# Channel direction

I am reading a book called Massive MIMO Networks: Spectral, Energy, and Hardware Efficiency, and it implies that $$\frac{\mathbf{h}}{\sqrt{\text{E}\left\{\|\mathbf{h}\|^2\right\}}}$$ is the channel direction, where $$\mathbf{h}\in \mathbb{C}^{M}$$, where $$M$$ is a positive integer (see the picture for the snapshot). I don't understand what it means, and how. Could any explain this to me. Thanks in advance

EDIT: It I originally defined the direction as $$\frac{\|\mathbf{h}\|^2}{\sqrt{\text{E}\left\{\|\mathbf{h}\|^2\right\}}}$$ but it should be $$\frac{\mathbf{h}}{\sqrt{\text{E}\left\{\|\mathbf{h}\|^2\right\}}}$$

• are you sure about the numerator? Could you cite the book and where to find the defintion? – AlexTP Jan 1 '19 at 16:26
• @AlexTP I added a snapshot from the book to my original post. – BlackMath Jan 2 '19 at 4:31
• Well, these are just definitions. I mean the author defined a term $\mathbf{h}/\sqrt{E |\mathbf{h}|^2}$ which can be interpreted as statistical direction (whose its norm can be different from 1, not like $\mathbf{h}/||\mathbf{h}||$). You can see that the denominator is a constant (by expected value) while the numerator is a random variable. – AlexTP Jan 2 '19 at 10:43
• This definition leads to a nice property that when the dimension $M$ approaches infinity, some directions (in your example, $l \to i$ and $j \to k$) can be almost surely orthogonal whatever their channel realizations (impulses) $\mathbf{h}$. In brief, if a model (channel direction) is accepted then its analysis can follow. Just to see how the author use his defintions. – AlexTP Jan 2 '19 at 10:44
• en.wikipedia.org/wiki/Euclidean_vector – AlexTP Jan 2 '19 at 11:53

You should double check the formula.

The classic single input multiple output (SIMO) equation with $$N_T$$ receive antennas is: $$\mathbf{y}=\mathbf{h}x+\mathbf{w}$$.

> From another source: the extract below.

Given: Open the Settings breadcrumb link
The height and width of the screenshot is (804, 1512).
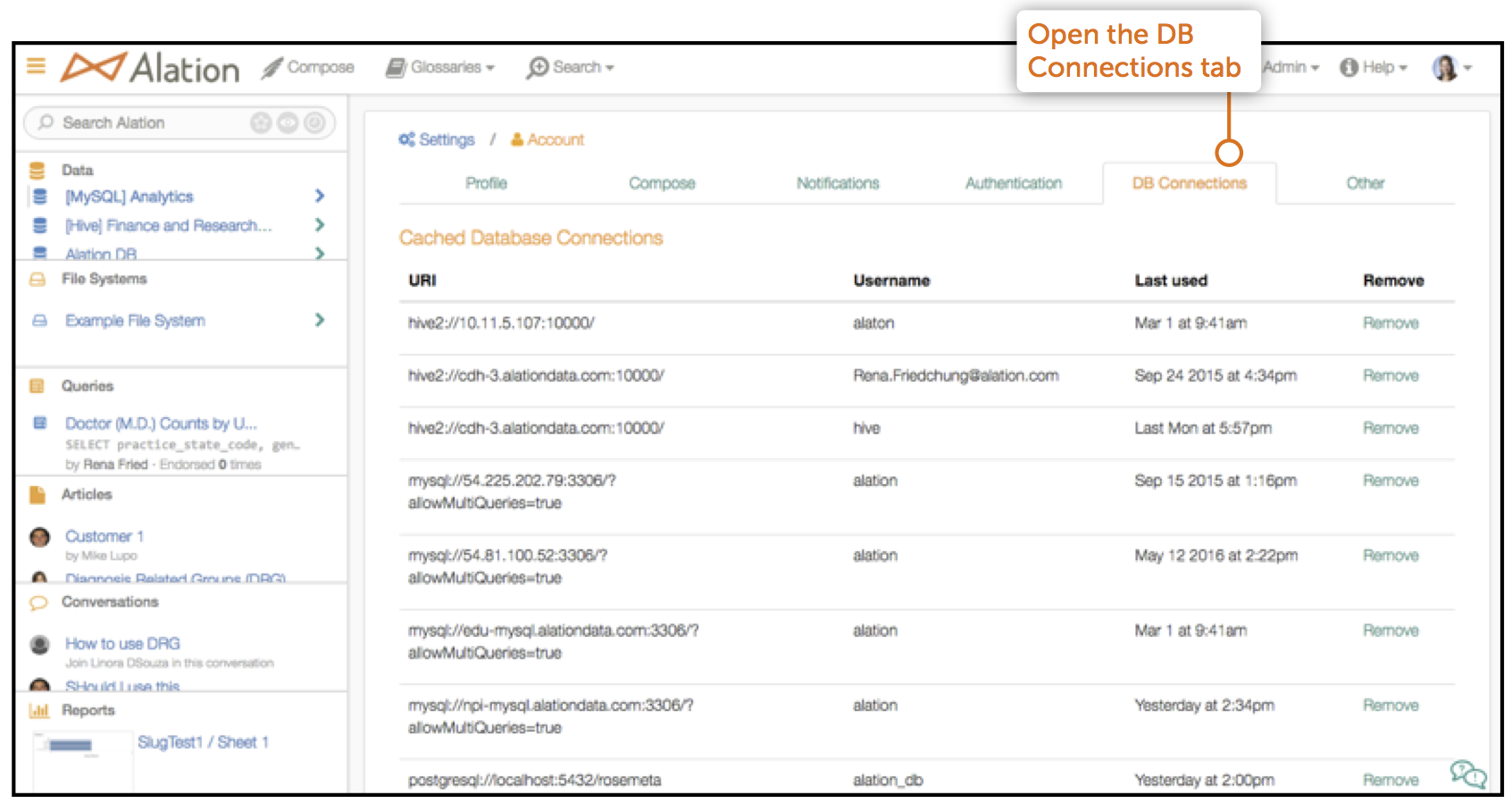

Where $$x$$ is the transmitted symbol (usually complex valued), $$\mathbf{w} \sim CN(0,N_0\mathbf{I})$$ is the complex noise, and $$\mathbf{y}$$ is the received vector, which is a vector of size $$N_{R}\times1$$.

You are asking about the channel vector $$\mathbf{h}$$ which contains the channel gains between the transmitter and each of the receive antennas, ie. $$\mathbf{h}=[h_1,...,h_{N_R}]^T$$. Since $$\mathbf{h}$$ is just a vector we can talk about its magnitude and direction. To look at a vector's direction we make the vector in question of unit length so we divide by the norm $$||\mathbf{h}||$$. That is, the direction of $$\mathbf{h}$$ is given as: $$\frac{\mathbf{h}}{||\mathbf{h}||}$$.

As far as what does the direction mean? Well, it can be thought of as what is responsible for the rotation of the transmitted symbol. The magnitude of $$\mathbf{h}$$ scales the transmitted symbol and the direction rotates the symbol in the complex plane.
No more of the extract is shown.